Jorge Corrula esteve à conversa com a Lux sobre a quadra natalícia, que se aproxima.
“O principal esforço no Natal é não oferecer nenhum vale de oferta ou coisas impessoais, mas coisas que tenham a ver com a pessoa. Mas nós não damos grande importância ao Natal, cada vez damos menos importância. Cada vez faz menos sentido estas reuniões de família uma vez por ano, porque nós fazemo-las todos os meses. Às vezes, oferecemos presentes em alturas inusitadas só porque vimos uma coisa e achamos que faz falta ou porque é uma boa oportunidade e aproveitamos. À minha filha é raro comprar-lhe um presente. No Natal é a Paula que lhe compra qualquer coisa só para ela não ficar a olhar para os primos, porque ela não precisa que a gente lhe ofereça presentes ou brinquedos. Nunca o faço por obrigação, muito menos no mês de dezembro”, contou o ator.

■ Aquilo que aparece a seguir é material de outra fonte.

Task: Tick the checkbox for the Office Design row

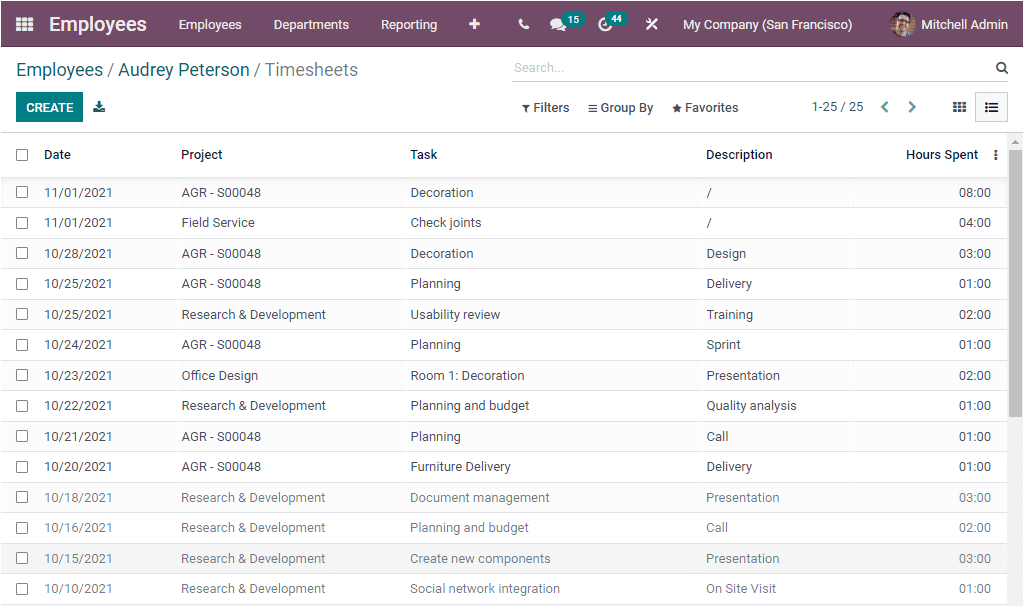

Sobre os presentes que mais gosta de oferecer, Jorge revelou: ”Gosto muito de comprar coisas para oferecer aos outros. O sentimento de culpa não existe quando compro algo para oferecer a alguém. Quando compro para mim fica sempre aquele sentimento de culpa, do tipo ‘se calhar não preciso mesmo disto’. Por isso prefiro oferecer.”

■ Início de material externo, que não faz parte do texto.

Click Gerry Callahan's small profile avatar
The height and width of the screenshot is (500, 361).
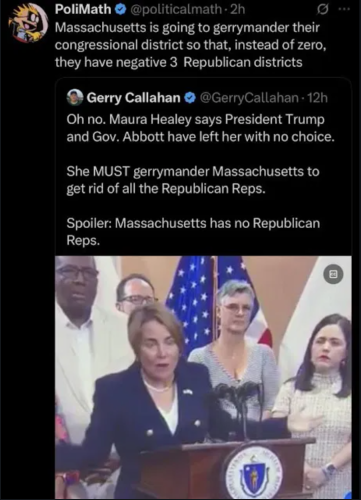pyautogui.click(x=75, y=97)
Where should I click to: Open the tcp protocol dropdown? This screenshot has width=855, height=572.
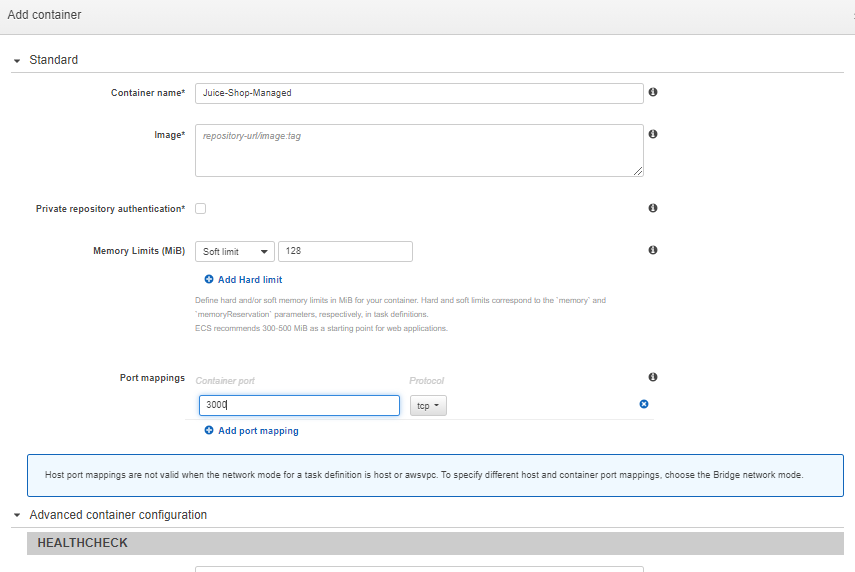click(x=428, y=406)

Na hora de comprar, o ator diz ser muito diferente da companheira, a atriz Paula Lobo Antunes: “Ela tem o lado impulsivo e o lado racional e usa um ou outro à vez. Eu sou uma miscelânea em relação a compras, porque sou capaz de andar uma tarde inteira e não levo absolutamente nada, embora me apaixone várias vezes por coisas. Mas também sou capaz de já ir a caminho do carro e de voltar a entrar para fazer uma compra completamente irresponsável, de maneira que sou muito incoerente nas compras. Mas é durante todo o ano, não é só no mês de dezembro.”